Together, these imply that every uniquely decodable code can be replaced by a prefix-free code with identical lengths — and hence identical expected code length \(\bar{\ell}\). We may therefore assume WLOG that any optimal code is prefix-free.

Proof (Kraft Converse — Existence of Prefix-Free Code)

Claim. Given lengths \(\ell_1 \leq \ell_2 \leq \cdots \leq \ell_n\) with \(\sum_{i=1}^n 2^{-\ell_i} \leq 1\), there exists a prefix-free code \(C'\) realising these lengths.
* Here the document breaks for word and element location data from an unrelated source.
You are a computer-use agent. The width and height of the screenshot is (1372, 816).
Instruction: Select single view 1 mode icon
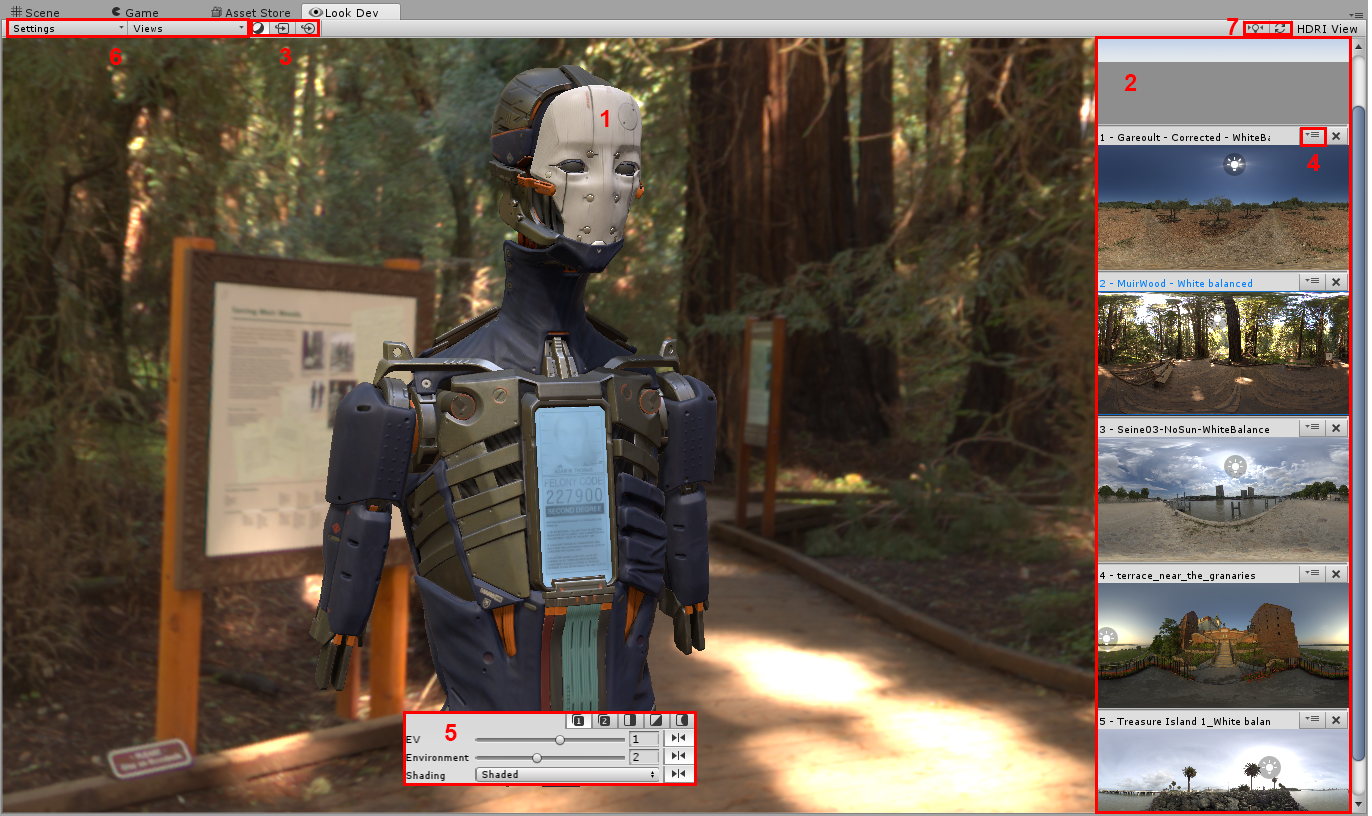point(579,721)
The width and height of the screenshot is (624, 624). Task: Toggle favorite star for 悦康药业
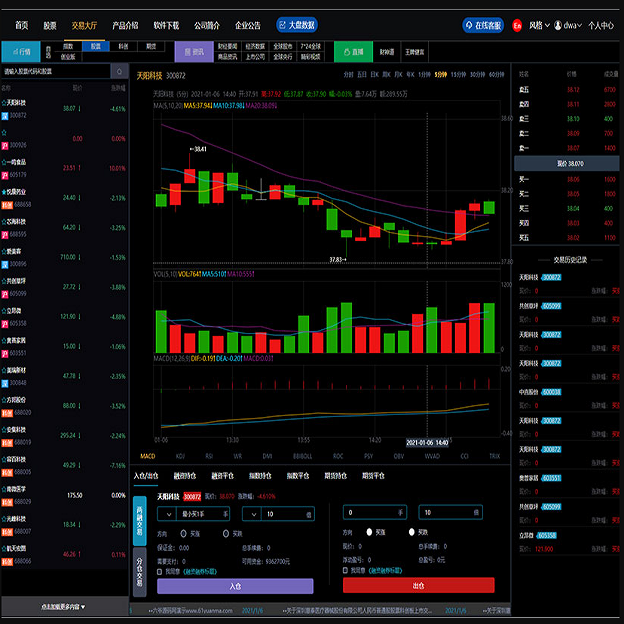tap(5, 190)
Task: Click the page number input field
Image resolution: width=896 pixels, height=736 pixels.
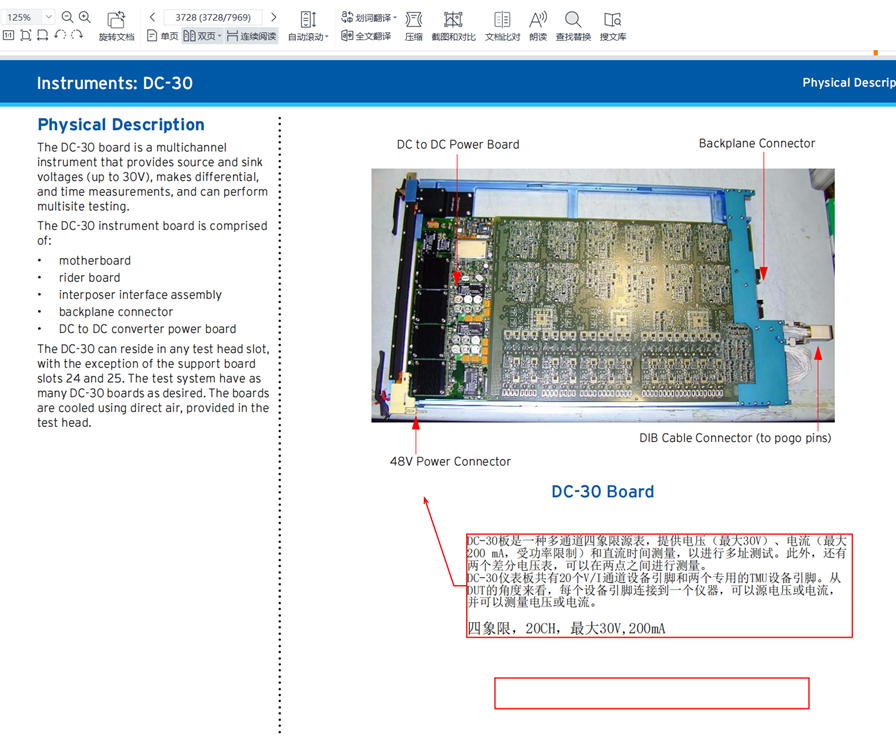Action: pos(212,17)
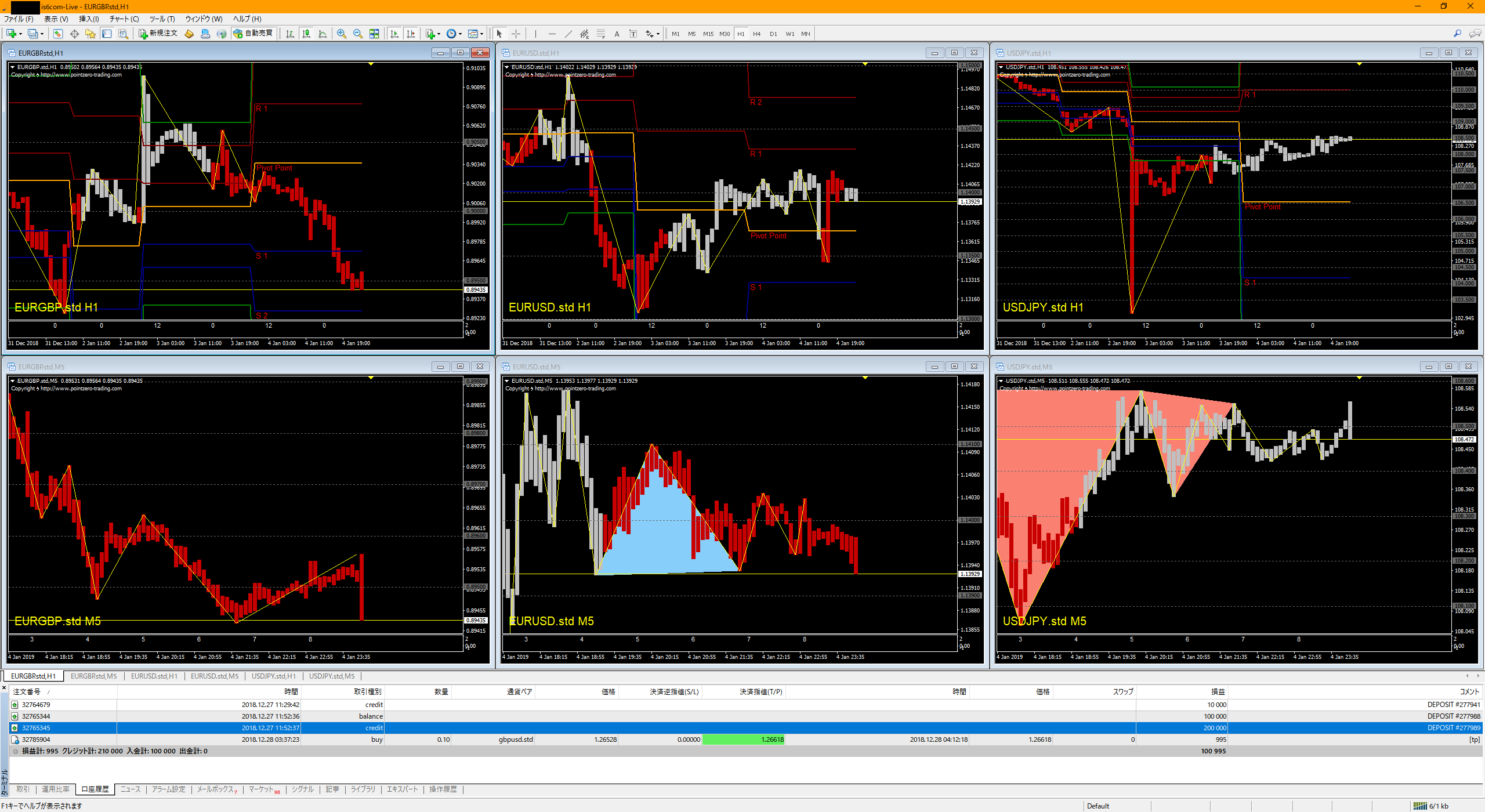Select order row 32785904 in history
Image resolution: width=1485 pixels, height=812 pixels.
(x=36, y=740)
Construction (greedy). Build the code iteratively on the full binary tree of depth \(\ell_{\max}\):
- For \(i = 1, \ldots, n\) (in order of non-decreasing length):
- Choose the leftmost available node at depth \(\ell_i\) as the codeword \(c_i'\).
- Mark all descendants of \(c_i'\) as unavailable (they can no longer be used as codewords or prefix-tree nodes).

Why does a free node always exist? After assigning \(c_1', \ldots, c_{i-1}'\), the number of nodes at depth \(\ell_i\) that have been blocked is \(\sum_{j < i} 2^{\ell_i - \ell_j}\). The total number of nodes at depth \(\ell_i\) is \(2^{\ell_i}\). A free node exists as long as:

\[\sum_{j < i} 2^{\ell_i - \ell_j} < 2^{\ell_i} \iff \sum_{j < i} 2^{-\ell_j} < 1\]
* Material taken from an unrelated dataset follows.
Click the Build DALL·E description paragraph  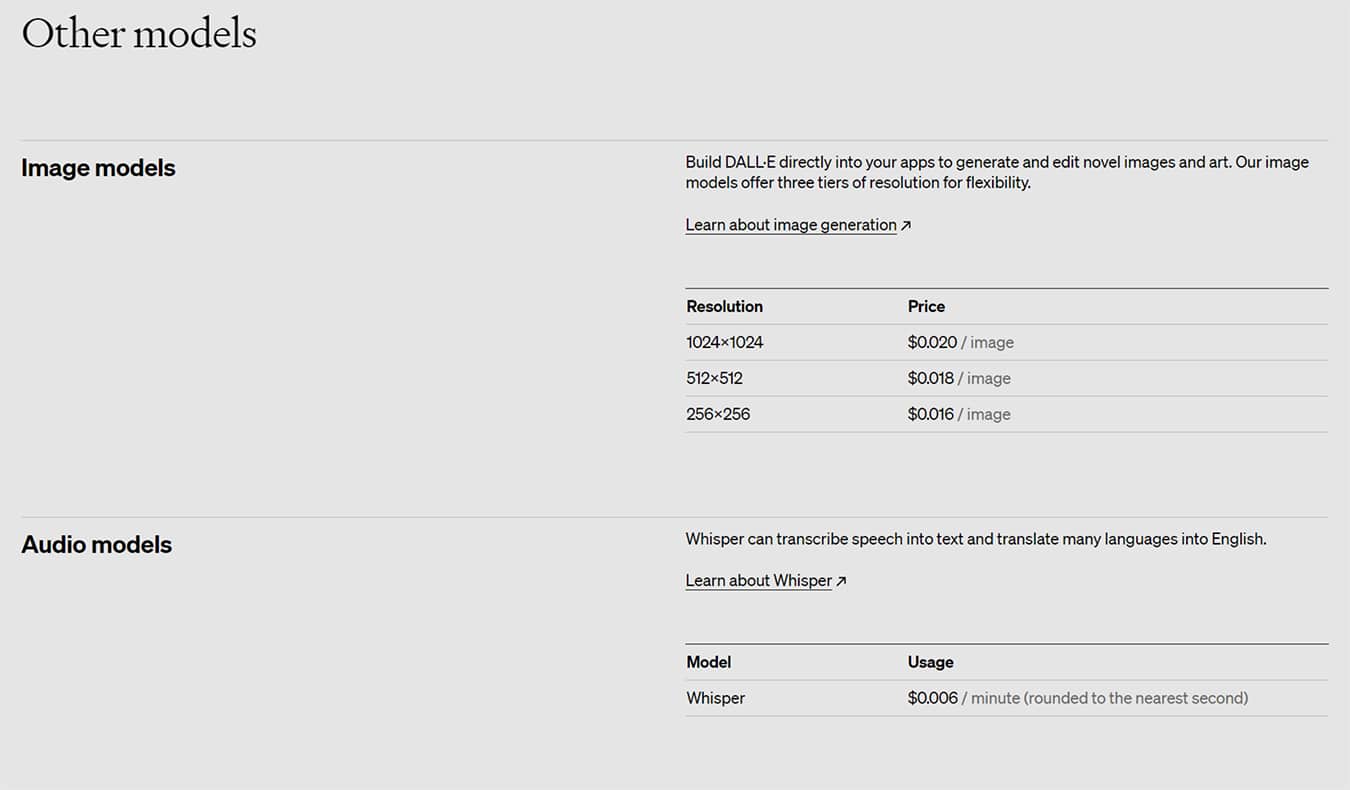pos(996,173)
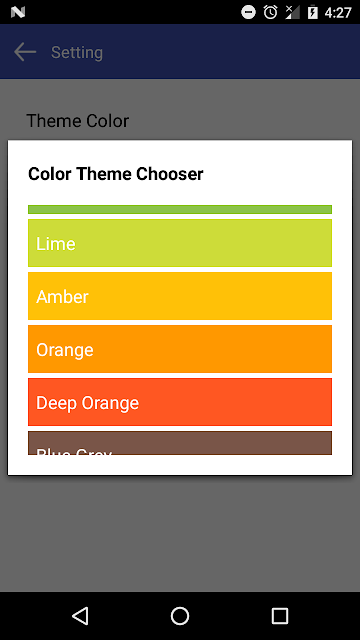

Since \(\sum_{j=1}^n 2^{-\ell_j} \leq 1\), this holds strictly for every \(i \leq n\). The construction therefore always succeeds, and the resulting code is prefix-free by design. \(\square\)


4. Deriving the Minimum Expected Code Length

We now solve the optimization problem. Since optimal codes are prefix-free and satisfy Kraft with equality, we have:

\[\min_{\ell_1, \ldots, \ell_n} \sum_{i=1}^{n} p_i \ell_i \qquad \text{subject to} \quad \sum_{i=1}^{n} 2^{-\ell_i} = 1, \quad \ell_i \geq 0\]

For a continuous relaxation, we temporarily drop the integer constraint on \(\ell_i\).

Variable substitution. Let \(q_i = 2^{-\ell_i}\), so \(\ell_i = \log_2 \frac{1}{q_i}\) and the constraint becomes \(\sum q_i = 1\). The problem transforms to:

\[\min_{\substack{q_1,\ldots,q_n \geq 0 \\ \sum q_i = 1}} \sum_{i=1}^{n} p_i \log_2 \frac{1}{q_i}\]

Claim: the minimum is achieved at \(q_i^* = p_i\), giving \(\bar{\ell}^* = \sum p_i \log_2 \frac{1}{p_i}\).

Proof of optimality. For any feasible \(\{q_i\}\) with \(\sum q_i = 1\):

\[\sum_{i=1}^{n} p_i \log_2 \frac{1}{q_i} - \sum_{i=1}^{n} p_i \log_2 \frac{1}{p_i} = \sum_{i=1}^{n} p_i \log_2 \frac{p_i}{q_i} \geq 0\]

The non-negativity follows from the log inequality \(\log x \leq x - 1\) (equivalently \(\ln x \leq x-1\)):

\[\sum_{i=1}^{n} p_i \log_2 \frac{q_i}{p_i} \leq \frac{1}{\ln 2}\sum_{i=1}^{n} p_i \left(\frac{q_i}{p_i} - 1\right) = \frac{1}{\ln 2}\left(\sum_{i=1}^n q_i - \sum_{i=1}^n p_i\right) = 0\]

with equality if and only if \(q_i = p_i\) for all \(i\). \(\square\)

Therefore, the minimum expected code length in the continuous relaxation is:

\[\bar{\ell}^* = \sum_{i=1}^{n} p_i \log_2 \frac{1}{p_i} \quad \text{(bits)}\]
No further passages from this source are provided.